Until March 29, visitors to the RSU Anatomy Museum are invited to explore the exhibition Horrify Me, Soothe Me, Horrify Me by Laimdota Malle. The artist's new exhibition is a result of six months' residency in the Anatomy Museum, where she created a visual conversation with its collection, sparking thoughts about the living and the fragile as opposed to the departed, the solidified and encapsulated matter.
Also before, Laimdota Malle has worked on the themes of memory and departure. In the exhibition "How to Move a Giant" (2019) and series of exhibitions "OOZE" (2023), as well as other works, she uses techniques of tracing and impressions in thin, translucent and fragile materials, to reflect on the ephemeral nature of human beings, their departure and disappearance; our wish to hold them and the necessity to release. What is left - the memories, bodies, souvenirs - seems to be subject to endless transformations, an eternal reminder that is unable to replace what was lost.
In this exhibition, the artist continues to delve into the process of grief, but in this case the body that is left after life has ended, acquires a new and independent existence. In the museum, researching the body parts that have been reduced to objects and their functions, the artist asks: how easy is it to distance oneself from elements that are unlike us, and how hard it is to separate the visible from the person if the human traits remain.

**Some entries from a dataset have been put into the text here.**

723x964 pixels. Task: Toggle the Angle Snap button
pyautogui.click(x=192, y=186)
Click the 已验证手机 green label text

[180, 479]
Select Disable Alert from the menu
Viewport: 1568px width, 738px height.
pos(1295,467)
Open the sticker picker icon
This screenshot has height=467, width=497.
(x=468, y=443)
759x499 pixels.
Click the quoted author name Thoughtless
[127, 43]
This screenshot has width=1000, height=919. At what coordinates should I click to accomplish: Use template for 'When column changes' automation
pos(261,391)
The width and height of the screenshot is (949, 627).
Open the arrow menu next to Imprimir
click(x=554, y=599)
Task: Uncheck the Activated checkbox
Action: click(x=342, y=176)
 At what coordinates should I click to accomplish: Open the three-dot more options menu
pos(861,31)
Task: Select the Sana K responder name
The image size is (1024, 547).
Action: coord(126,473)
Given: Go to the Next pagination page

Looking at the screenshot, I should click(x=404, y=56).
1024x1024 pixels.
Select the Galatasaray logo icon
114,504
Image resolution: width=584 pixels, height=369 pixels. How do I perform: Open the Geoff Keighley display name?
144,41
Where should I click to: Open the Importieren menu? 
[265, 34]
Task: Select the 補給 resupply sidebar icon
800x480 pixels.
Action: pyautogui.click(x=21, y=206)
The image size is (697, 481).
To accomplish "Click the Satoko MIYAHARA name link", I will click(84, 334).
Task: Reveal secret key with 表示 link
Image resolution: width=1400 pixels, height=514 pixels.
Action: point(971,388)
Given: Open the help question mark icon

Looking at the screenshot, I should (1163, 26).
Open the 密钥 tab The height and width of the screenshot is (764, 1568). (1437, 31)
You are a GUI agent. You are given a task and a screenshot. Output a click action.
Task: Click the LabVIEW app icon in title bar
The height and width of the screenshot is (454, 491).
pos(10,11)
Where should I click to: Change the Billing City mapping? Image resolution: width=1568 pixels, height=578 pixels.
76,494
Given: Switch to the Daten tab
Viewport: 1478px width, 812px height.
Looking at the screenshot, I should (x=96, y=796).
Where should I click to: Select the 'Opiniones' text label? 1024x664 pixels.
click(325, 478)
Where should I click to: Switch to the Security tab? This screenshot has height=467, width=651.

In the new series of works, Laimdota Malle creates symbolic paraffin shells and impressions of different bodies, balancing between movement and frozen time, a rhythmical repetition and dissolution. These works are consciously oscillating between shapes of different lifeforms, since the key to a fulfilled mourning can be found in the very inseparability of humans and nature. Her work reflects on proto-Indo-European mythology where the cycles of the world and nature revolves around goddesses of Spring and Dawn. The house of Dawn is full of colors, movement, sounds, renewal and light, and it is also a place where transformation and release happened, moving through mourning to healing.
The exhibition has been created together with curator and scenographer Aleksejs Beļeckis, sound artist Sarma Gabrēna, and light artist Romāns Medvedevs; it is experienced as an installation of sculptural objects, images, sounds and light: poetic research on the rites of being where becoming, transformation and fading is a part of an endless cycle of a united ecosystem.
Artist Laimdota Malle
Scenographer, curator Aleksejs Beļeckis
Sound composer Sarma Gabrēna
Light artist Romāns Medvedevs
Residency and exhibition project curator Ieva Lībiete
Text Aleksejs Beļeckis, Laimdota Malle, Ieva Melgalve
Laimdota Malle is a visual artist who works with sculpture, images, sound, and space using various media to create installations through which she explores and questions collective and personal experiences. Laimdota Malle has completed a master's program at Manchester Metropolitan University in the UK and a master's degree at the Latvian Academy of Arts, gaining international recognition for her creative approach and innovative explorations. In 2023, Laimdota Malle was nominated for the Purvīša Prize for the installation 'OOZE'.
Aleksejs Beļeckis is an interdisciplinary artist who works with space and image and organizes exhibitions in various forms. In 2024, Aleksejs created the space for Katrīna Neiburga's exhibition and also curated exhibitions by Andris Eglītis and the Fyodor Golan brand at the Latvian National Museum of Art. He is one of the organizers of the art space Savvaļa and has worked on several exhibitions of Latvian pavilions at the Venice Biennale.
Project is supported by State Culture Capital Foundation, Medicine Museum Support Society, and Riga Stradins University.